No, not an actual baby, an adult who acts like a baby is scared of scary movies – me.
I love Halloween, I love zombie stuff. But that is where my ability to handle scary movies/tv shows ends. I made the mistake of watching some of the Elm Street movies as a pre-teen and they scarred me for life. I mean I couldn’t even really handle the smoke monster in Lost. I have a good friend who loves horror movies and is always trying to get me to watch them with her. She made me watch one of the Saw movies, I think (I have tried to erase it from my brain). Anyway, I was visiting her in NYC and she “saved” a horror movie and made me watch it with her. This is my review of The Babadook (warning: some spoilers below).
OK, so I probably covered my eyes and/or ears for about 30% of this film, but I’m pretty sure I didn’t miss any of the major plot points. To get you started, let me tell you this – here is a quote from William Friedkin, director of The Exorcist:
“I’ve never seen a more terrifying film than The Babadook. It will scare the hell out of you as it did me.”
The film starts out showing us a stressed out single mom in a creepy house with too many shadows and weird things, and a freaky son who is obsessed with a monster he thinks lives in the house. The son, Samuel, is 6 years old and he’s always building weapons to fight this imaginary bad guy and sneaking around in the basement, which she keeps locked and where he’s not supposed to go.

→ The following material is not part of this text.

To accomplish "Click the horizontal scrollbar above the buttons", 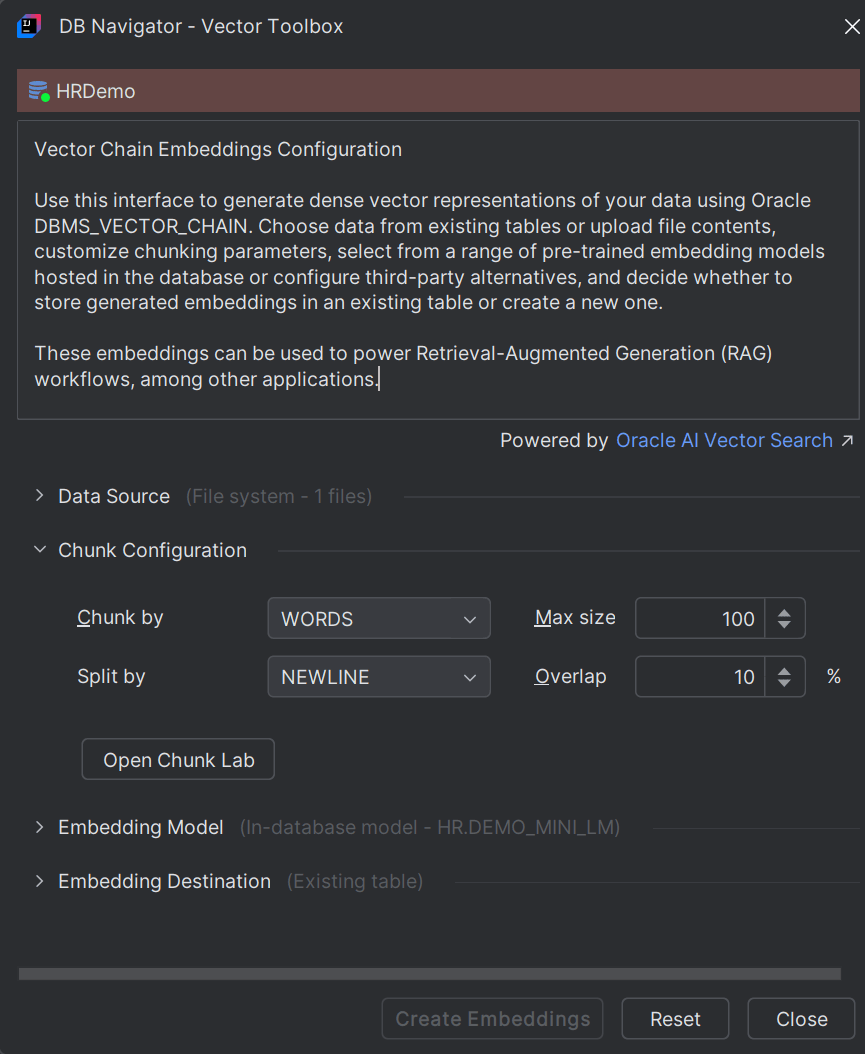I will coord(430,973).
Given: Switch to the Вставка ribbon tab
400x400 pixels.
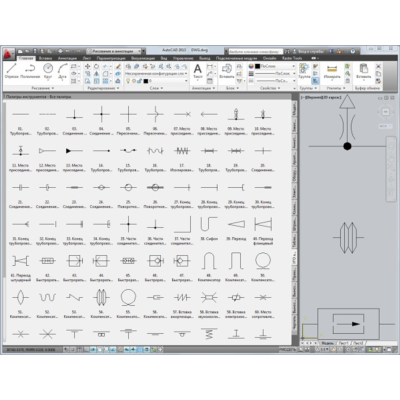Looking at the screenshot, I should coord(45,58).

Samuel is kind of out of control and always causing problems for his mum at school, and with friends and family. He’s a sweet kid in a lot of ways, but you can see that he also freaks his mom out. We learn that his dad died in a car wreck on the way to the hospital for Amelia to deliver Samuel. I suppose this is meant to make us aware that Amelia resents Samuel on some level, or at least associates him with his father’s death. Samuel does weird things like take his homemade weapons to school, which gets him suspended or maybe expelled, and pushes his cousin out of a treehouse so she falls and breaks her nose (after telling her a monster is going to eat her mom’s insides). Every night Amelia reads a story to Samuel and has to check his wardrobe and under his bed for monsters.
One night at bedtime he brings her a book she doesn’t recognize, which has the creepy as hell Babadook character on the cover. It’s a pop-up book and at first it seems potentially harmless since she’s reading it in a sing-song-y children’s book voice (of course we know it’s not so I’m already freaked out and hiding my eyes at this point). As she continues it becomes apparent the book is creepy as hell, about how the Babadook will come in the house and then never leave and everyone will wish they were dead. She skims ahead, realizes it’s creeptastic, and shuts the book. The kid proceeds to freak the hell out asking “DOES THE BABADOOK HURT THE BOY? WHAT DOES THE BABADOOK DO MUM?” She tries to read him a happier book to calm him down while he sobs uncontrollably in her lap. Basically from this point all hell breaks loose.
Mum tries to destroy the book multiple times. The Babadook is, in fact, real and starts making sounds and then appearances. Samuel seems able to see him way before Amelia, at one point shrieking in their car “GET OUT! GET OUT OF HERE!” in a particularly disturbing/manic scene, and causing his mom to get in a car accident (he later refers to this as “when the Babadook made you crash the car”).
I’m not going to ruin the ending for you, but basically this movie terrified me, yet I have to admit it was pretty good. It was shot really well, great acting, overall very effective. There’s a lot of tension around the fact that Amelia is kind of scared of her son from the start, that she seems to find him difficult and hard to love, and the Babadook uses that to its advantage, trying to get her to harm Samuel. It’s kind of about a mother’s love and power to stand up for her family and home.
If you like horror films, this is a must see. If you don’t, you still might want to consider it, but be ready to cover your eyes, watch it in a well-lit room, and then make sure you have some way to feel safe afterwards. My friend has a dog that slept with me which made me feel OK enough to go to sleep. I figured she’d sense any babadooks before I would.